# Pawn shop find



## minicoop1985 (Nov 7, 2016)

Found this thing for the princely sum of $10:




2016-11-07_02-42-11 by Michael Long, on Flickr

WITH lens. It's minty fresh and works perfectly.


----------



## zombiesniper (Nov 7, 2016)

Very nice addition.


----------



## Advanced Photo (Nov 7, 2016)

Ha, I thought you found a hasselblad or phase one for 25 bucks somewhere...
That camera is pre konica merger, a real antique.


----------



## minicoop1985 (Nov 7, 2016)

Advanced Photo said:


> Ha, I thought you found a hasselblad or phase one for 25 bucks somewhere...
> That camera is pre konica merger, a real antique.

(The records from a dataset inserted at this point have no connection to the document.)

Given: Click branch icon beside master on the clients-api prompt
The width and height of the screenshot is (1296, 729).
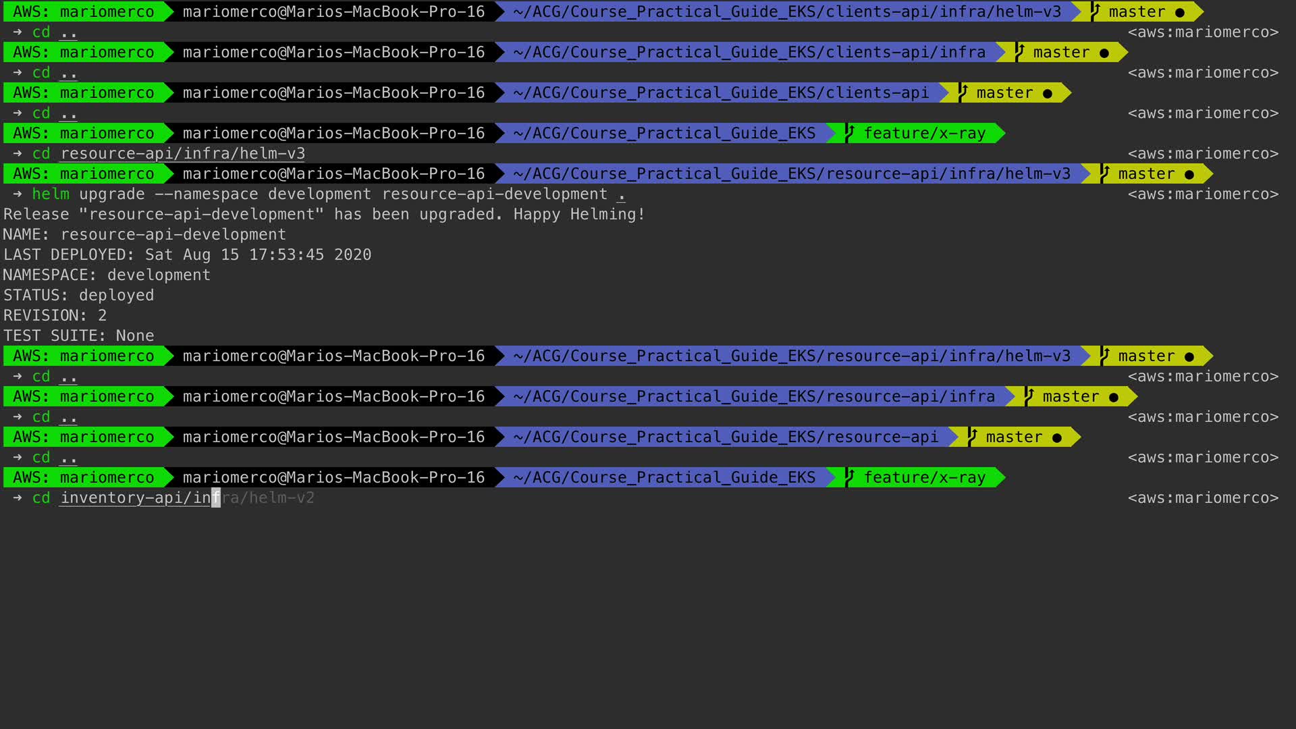Looking at the screenshot, I should click(x=963, y=92).
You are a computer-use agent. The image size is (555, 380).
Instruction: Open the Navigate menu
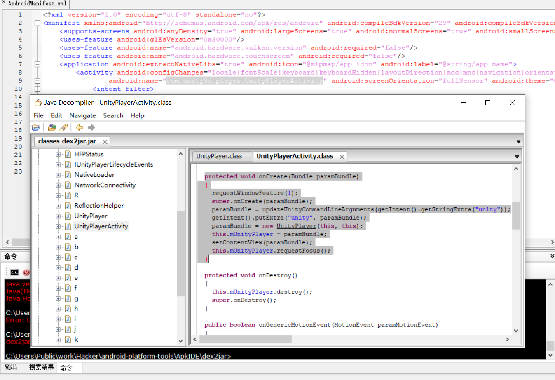coord(82,115)
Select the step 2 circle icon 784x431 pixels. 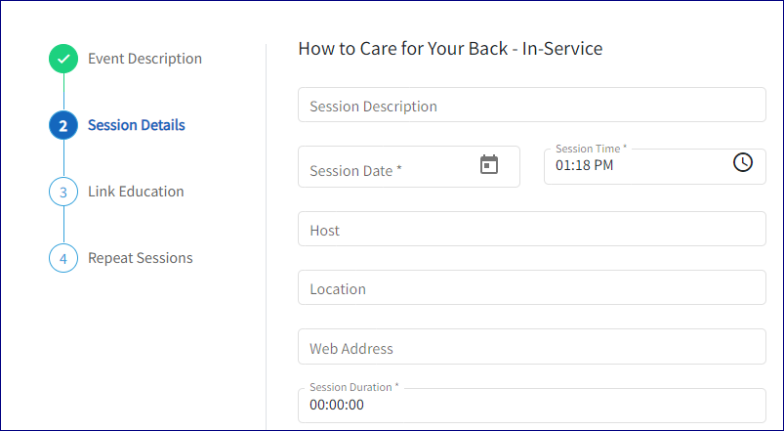click(x=63, y=126)
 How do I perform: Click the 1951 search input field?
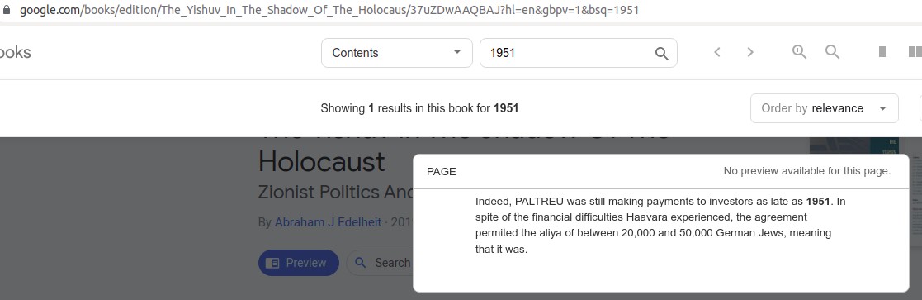(567, 53)
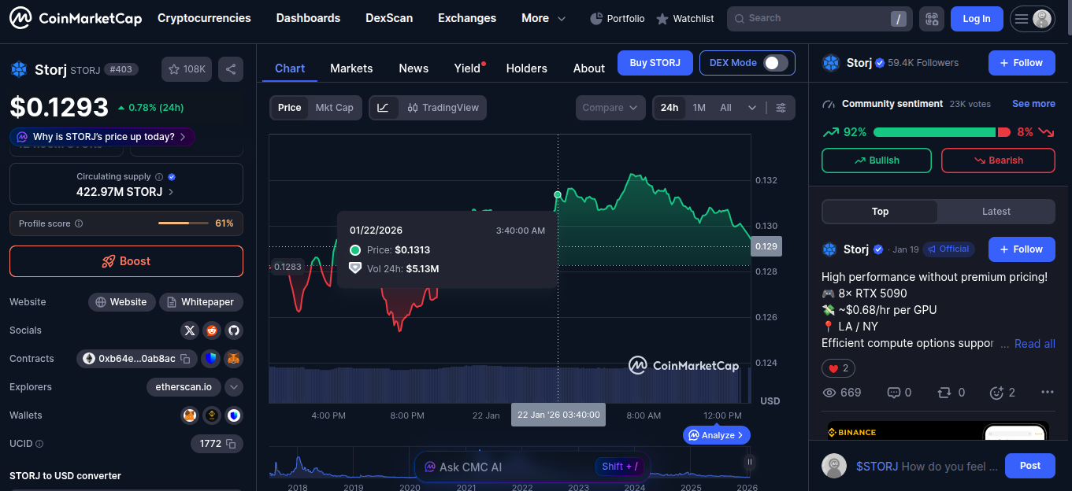The height and width of the screenshot is (491, 1072).
Task: Expand the explorers dropdown next to etherscan.io
Action: tap(233, 387)
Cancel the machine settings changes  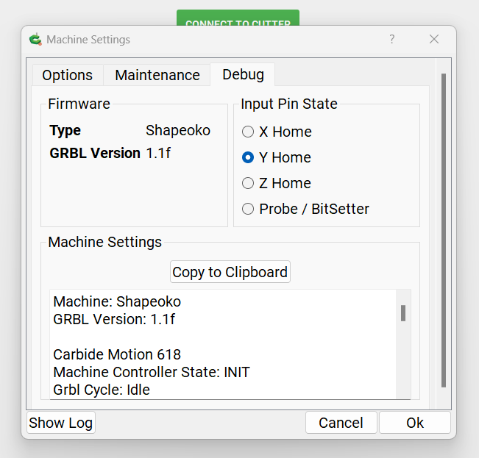pyautogui.click(x=341, y=423)
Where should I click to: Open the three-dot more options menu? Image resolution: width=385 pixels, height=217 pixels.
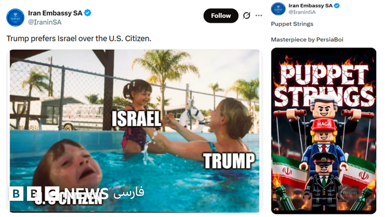(x=259, y=15)
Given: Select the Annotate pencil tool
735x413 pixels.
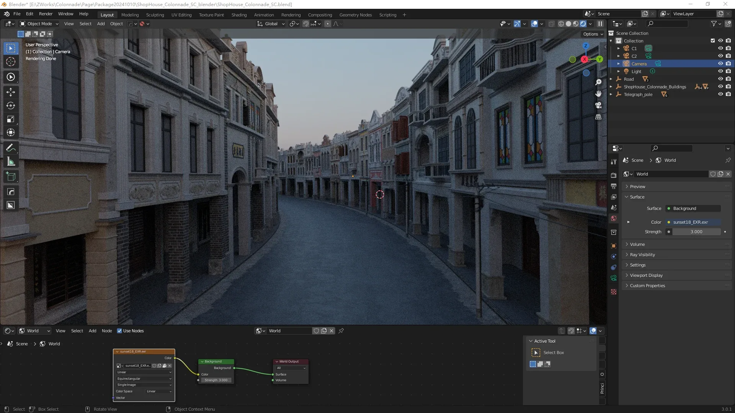Looking at the screenshot, I should click(x=11, y=148).
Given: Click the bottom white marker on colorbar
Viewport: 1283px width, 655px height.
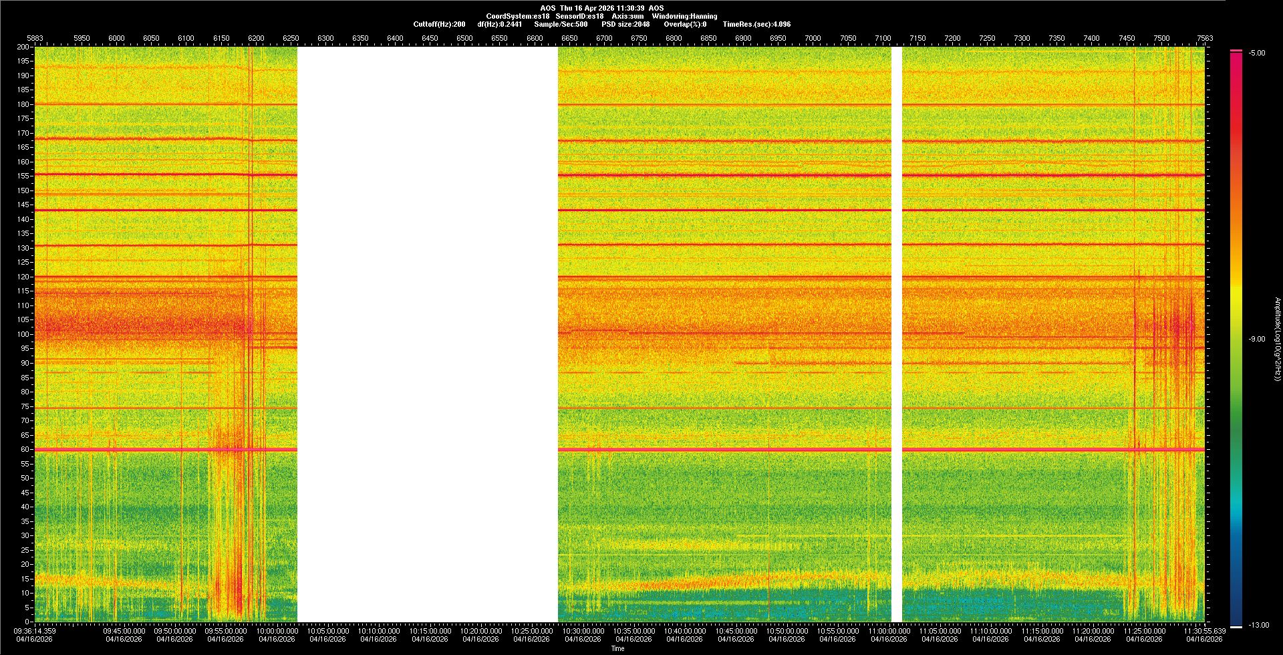Looking at the screenshot, I should click(1236, 626).
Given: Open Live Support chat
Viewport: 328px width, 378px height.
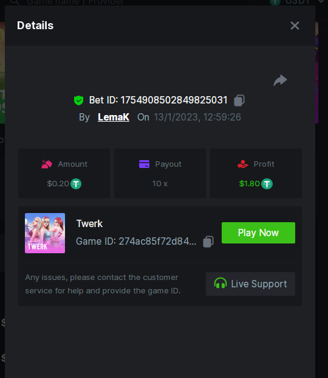Looking at the screenshot, I should point(250,284).
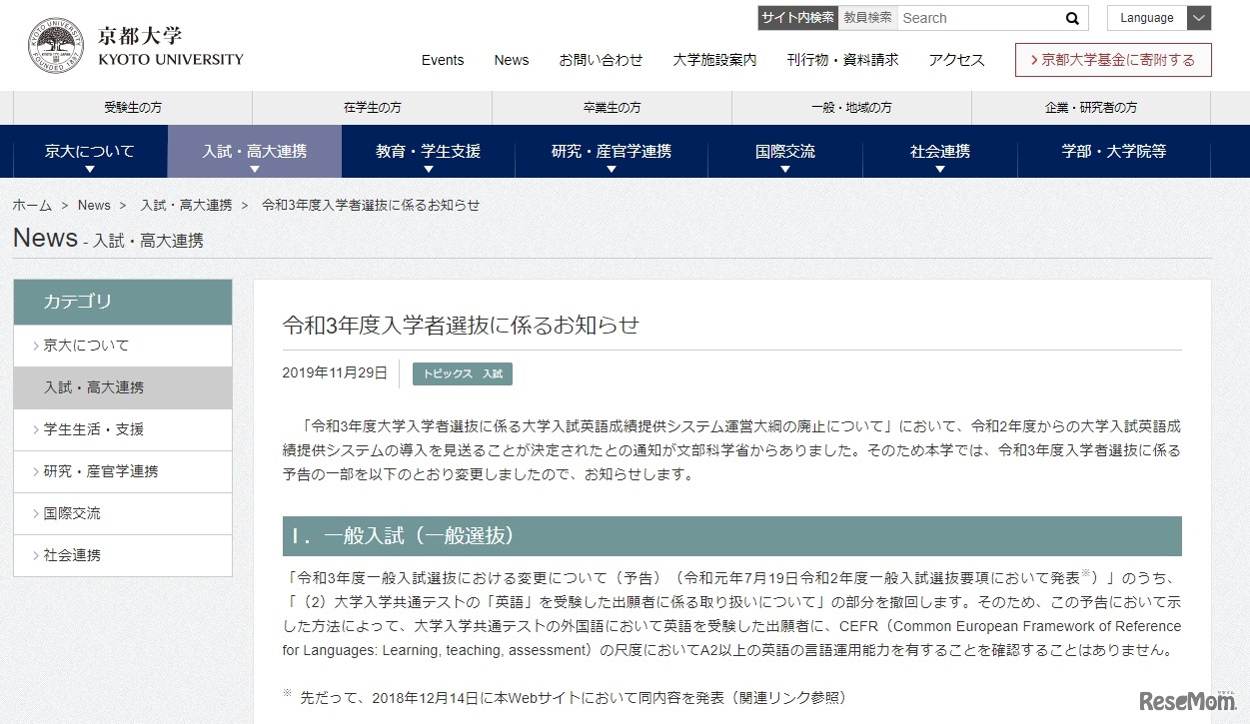This screenshot has width=1250, height=724.
Task: Follow the ホーム breadcrumb link
Action: click(31, 205)
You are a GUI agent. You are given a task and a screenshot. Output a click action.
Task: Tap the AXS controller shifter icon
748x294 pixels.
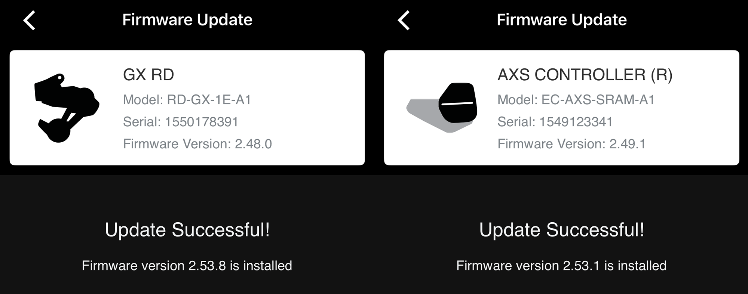442,108
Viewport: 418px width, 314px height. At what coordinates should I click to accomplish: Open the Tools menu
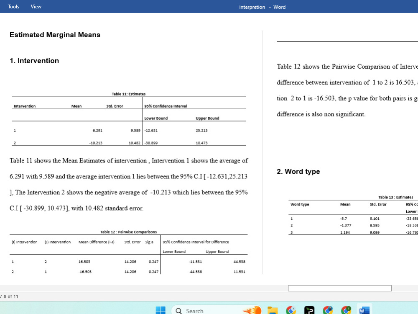tap(13, 6)
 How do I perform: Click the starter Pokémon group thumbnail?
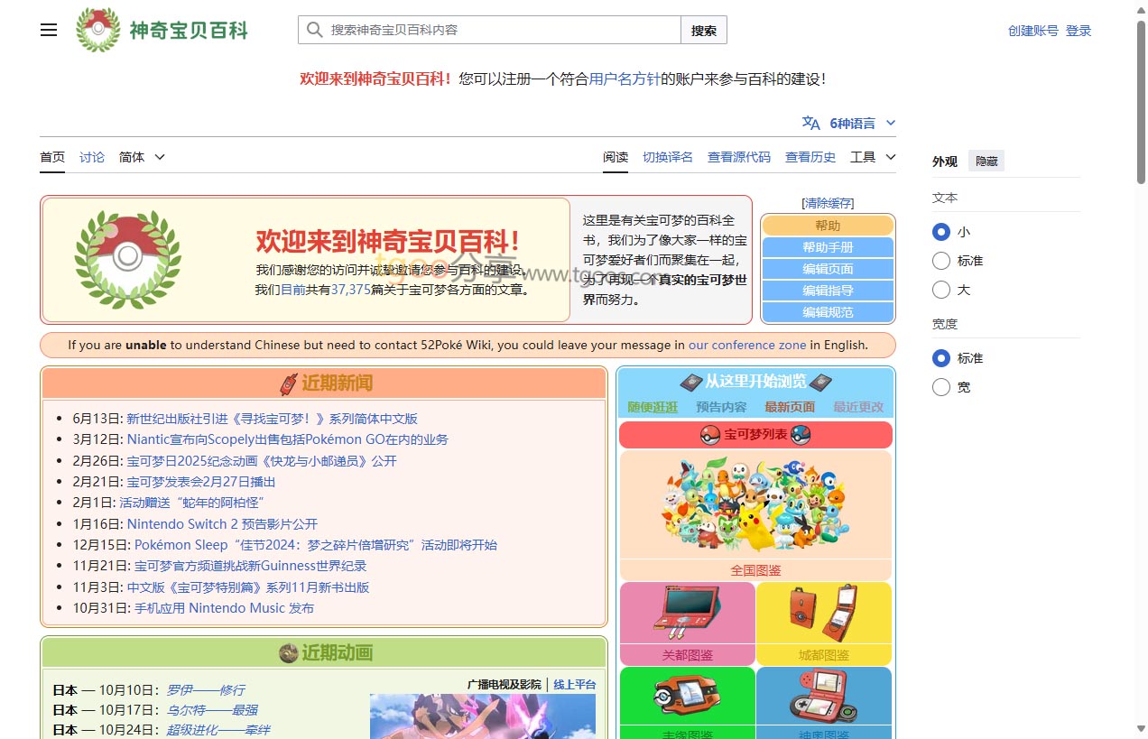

Dude... I heard of a guy who found a HUGE box of Alpas for like $200, IIRC. And I've heard tales of Hasselblad finds like that. I did find a 1600F for $300, and bought it almost immediately. Unfortunately that camera's dead and gone.


----------



## vintagesnaps (Nov 7, 2016)

Nice find!


----------



## webestang64 (Nov 9, 2016)

Super nice find!


----------



## Destin (Nov 9, 2016)

I don't know a lot about the older Minoltas, but I have an x-700 and loved it when I still dabbled in film.


----------



## minicoop1985 (Nov 9, 2016)

It's an autofocus 35mm motor driven SLR. It has a center AF point, which is great practice for my Hassy.


----------